The shot went through the wooden door, knocking the man down to the ground. He began to moan in-between muffled bloody coughs. Johnny quickly reloaded and waited by the door. What could have been a minute or ten, Johnny stood waiting and listening to the man outside slowly pass. The footsteps were fast as they approached; they sounded soft on the ground. He heard the voice through the hole in the door.
“Peter? Peter, are you…?” Johnny opened the door, pointing the shotgun at the frightened boy on his knees. He wasn’t much older than thirteen, blonde hair and a face covered in dirt from whatever the previous week had to offer. The boy’s hand slowly reached for Peter’s lonesome shotgun. A slow motion that didn’t go much further than that.
“Stop. Don’t move.”
“I… I was…”
“I don’t care. Where’s my girlfriend?”
“She’s in the other barn with Keith.”
“Don’t follow me.” Johnny said as he grabbed the shotgun from the ground and slowly walked off in another unfamiliar direction.
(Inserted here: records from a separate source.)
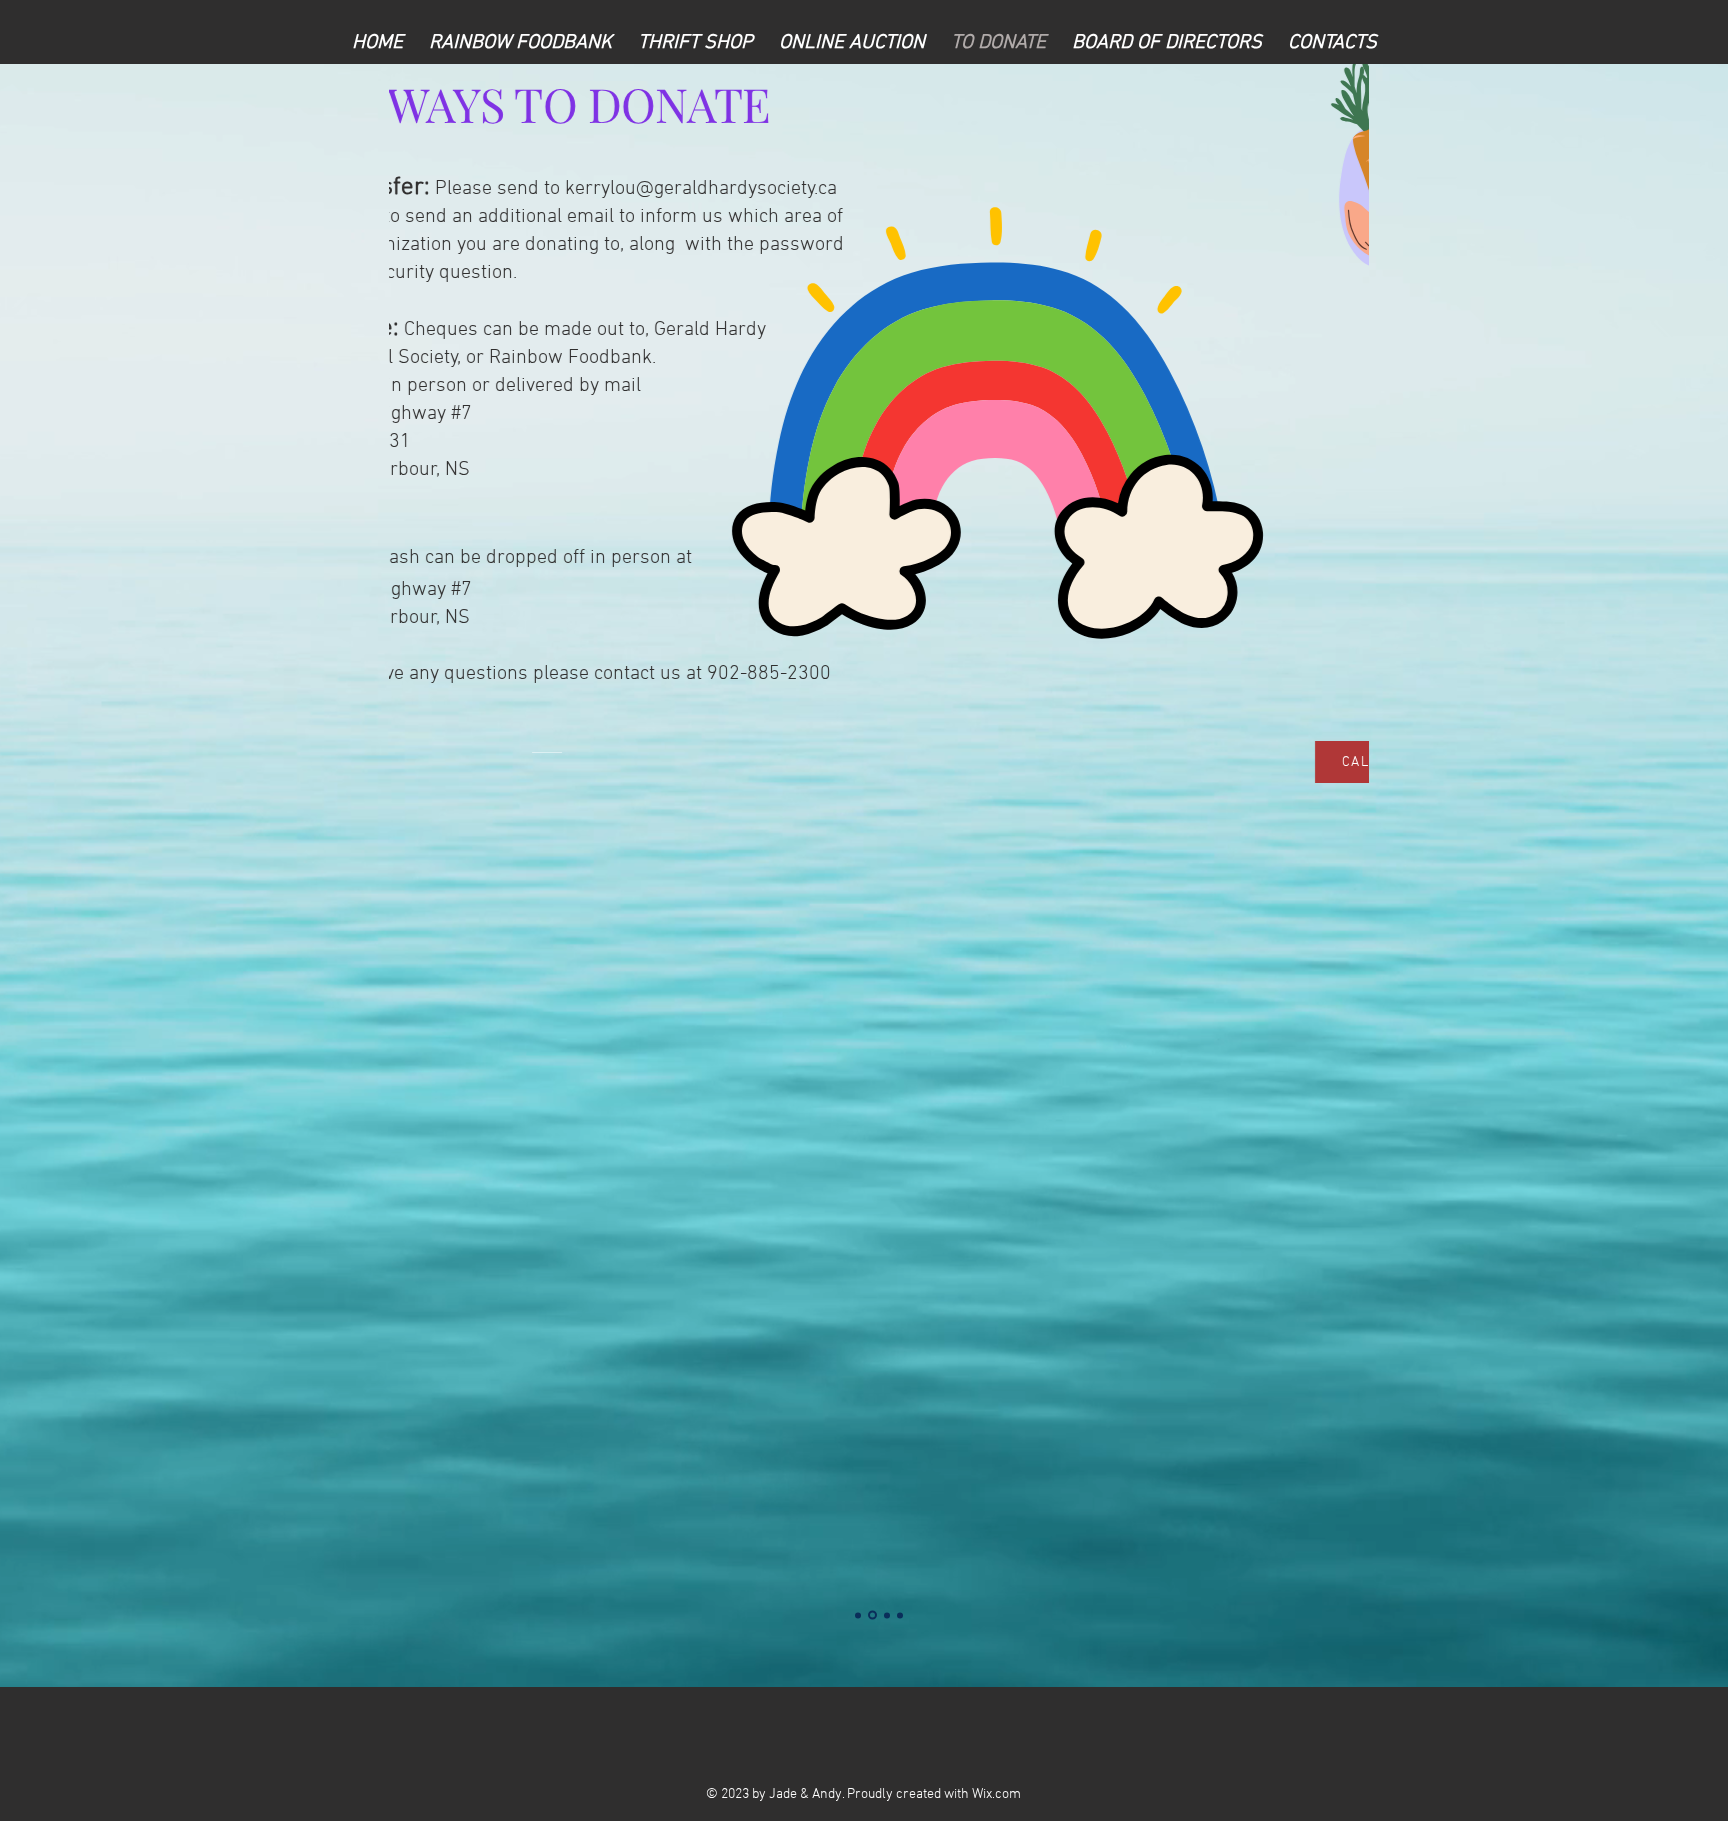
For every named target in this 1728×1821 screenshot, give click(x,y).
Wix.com (996, 1794)
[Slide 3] (887, 1615)
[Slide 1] (858, 1615)
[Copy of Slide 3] (900, 1615)
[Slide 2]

As the boy sat down on the ground next to his dead brother, he heard the eventual shots from the barn, the loud rumble of somebody deciding on what the best possible discourse was. He heard the car engine sputtering, before it eventually drove off, down the road, and yet the thought hadn’t occurred to him that he was completely alone in the world. In fact, it took days for it to sink in. Afterwards it would just seem like something that didn’t happen. The shear loneliness would make even the most vivid of memories slowly fade with the daylight. It would become easier to stay in one place, avoiding all the grounded noises taking off in the distance.